После ранения юный комиссар оказался в только что открытой Академии Генерального штаба. Но учебе помешал Деникин: Мерецкова направили на Южный фронт. В стычке с белоказаками – вновь ранение. После госпиталя лишь засел за учебники – опять на фронт, теперь – на Юго-Западный, в Первую Конную. Там, под Коростенем, – третье ранение... И потом – снова академия...
Так молодой комбриг оказался в Петрограде. А дальше была у него Испания, где, под псевдонимом «Петрович», не только исполнял обязанности военного советника, но и сам участвовал в боях. В частности, с его именем связана знаменитая гвадалахарская операция, в ходе которой был наголову разбит итальянский экспедиционный корпус. За Мадрид на его грудь лёг орден Красного Знамени, за Гвадалахару – орден Ленина…
Еще увидел я в семейном альбоме такую фотографию: командующий войсками Ленинградского военного округа Мерецков над картой. Снято перед началом сражения на Карельском перешейке... Вообще-то гордиться позорной финской кампанией (как сказал поэт, «той войной незнаменитой») нам не пристало, но что было, то было... Мерецкова уже в ходе боев поставили во главе 7-й армии, действовавшей на главном направлении. Впереди – линия Маннергейма, одолеть которую мы поначалу никак не могли. Командарм выяснил: огромные потери потому, что нет эффективного средства для быстрого обнаружения и обезвреживания мин. Кроме того, сокрушить крупные финские доты наши части не в состоянии. С первой проблемой справились быстро: обратились к ленинградским ученым, и те всего за сутки (!) создали надежный миноискатель, который тут же был запущен в серийное производство. Ну а непробиваемые доты порушили с помощью орудий большого калибра. В общем, артиллерия свое дело сделала, пехота их успех развила, и над Выборгом вспыхнул красный флаг. Минует чуть больше года – и какими ценными окажутся эти сто пятьдесят километров, на которые войска Мерецкова отодвинули границу от Ленинграда...

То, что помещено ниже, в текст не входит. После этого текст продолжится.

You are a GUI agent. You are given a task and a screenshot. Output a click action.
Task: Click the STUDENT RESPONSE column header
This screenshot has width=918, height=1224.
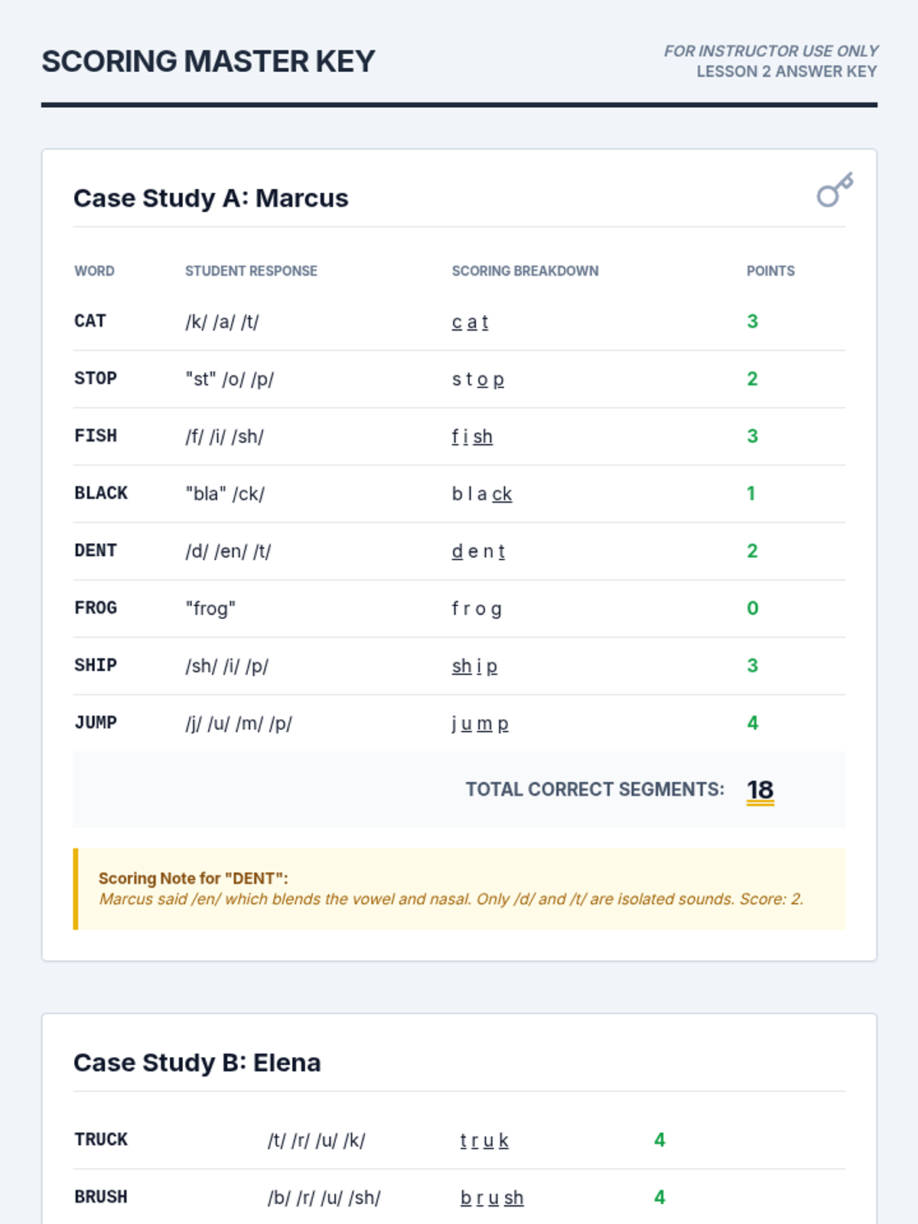pos(251,271)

Так получилось, что 22 июня представитель Главного командования Мерецков встретил в командировке на невских берегах. Ознакомившись с обстановкой, посоветовал руководителям ЛВО начать сооружение оборонительного пояса между Псковом и Ленинградом. Подобное предложение тогда могло показаться странным: ведь считалось, что противник Питеру способен угрожать только с севера – зачем же бросать силы на Лужское направление? К сожалению, предвиденье Кирилла Афанасьевича подтвердится слишком скоро.
А назавтра Мерецкова вызвали в Москву и... арестовали. На Лубянке ему инкриминировали шпионаж. Когда клевету с негодованием отверг, его передали в руки Родоса – следователя сталинской выучки, уже замучившего насмерть не один десяток именитых и неименитых «шпионов», например – Эйхе, Чубаря, Косарева, Мейерхольда... Палач отбил жертве печень и почки, сломал ребра, мочился истязаемому на лицо (обо всем этом Кирилл Афанасьевич поведает суду в 1956-м, на процессе по делу Родоса, который будет приговорен к высшей мере наказания).

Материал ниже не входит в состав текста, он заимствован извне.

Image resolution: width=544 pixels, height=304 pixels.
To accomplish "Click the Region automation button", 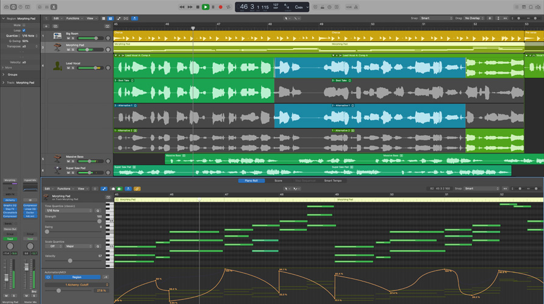I will click(76, 277).
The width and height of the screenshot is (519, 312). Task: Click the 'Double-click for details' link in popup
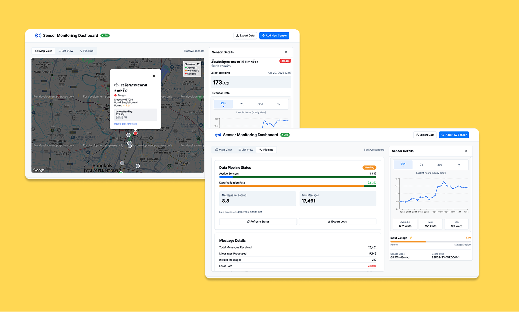tap(125, 123)
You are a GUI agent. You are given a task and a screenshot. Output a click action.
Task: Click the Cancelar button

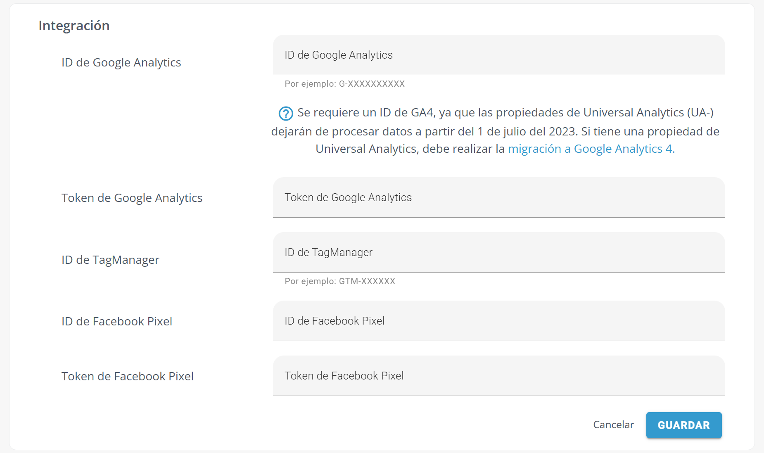613,425
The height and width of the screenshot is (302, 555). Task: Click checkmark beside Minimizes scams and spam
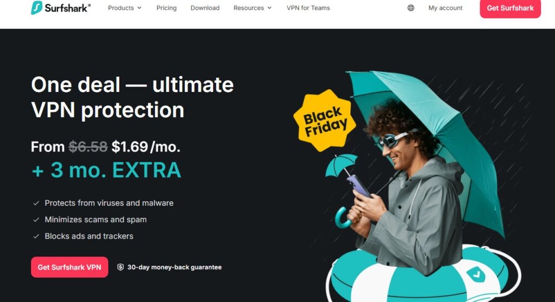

Но шла тяжелейшая война. Мерецков нужен был на фронте, и «английского шпиона» из заточения выпустили (такое же чудо случилось тогда и с Рокоссовским), вернули генеральское звание, направили командармом на Ладожско-Онежский перешеек.
Там сложилась опасная ситуация: пользуясь численным превосходством, противник создал Ленинграду дополнительную угрозу. Приняв 7-ю армию, Мерецков перегруппировал войска и отвел их на рубежи, удобные для активной обороны. Главным рубежом стала Свирь: оттуда в сорок четвертом его солдаты пойдут в наступление...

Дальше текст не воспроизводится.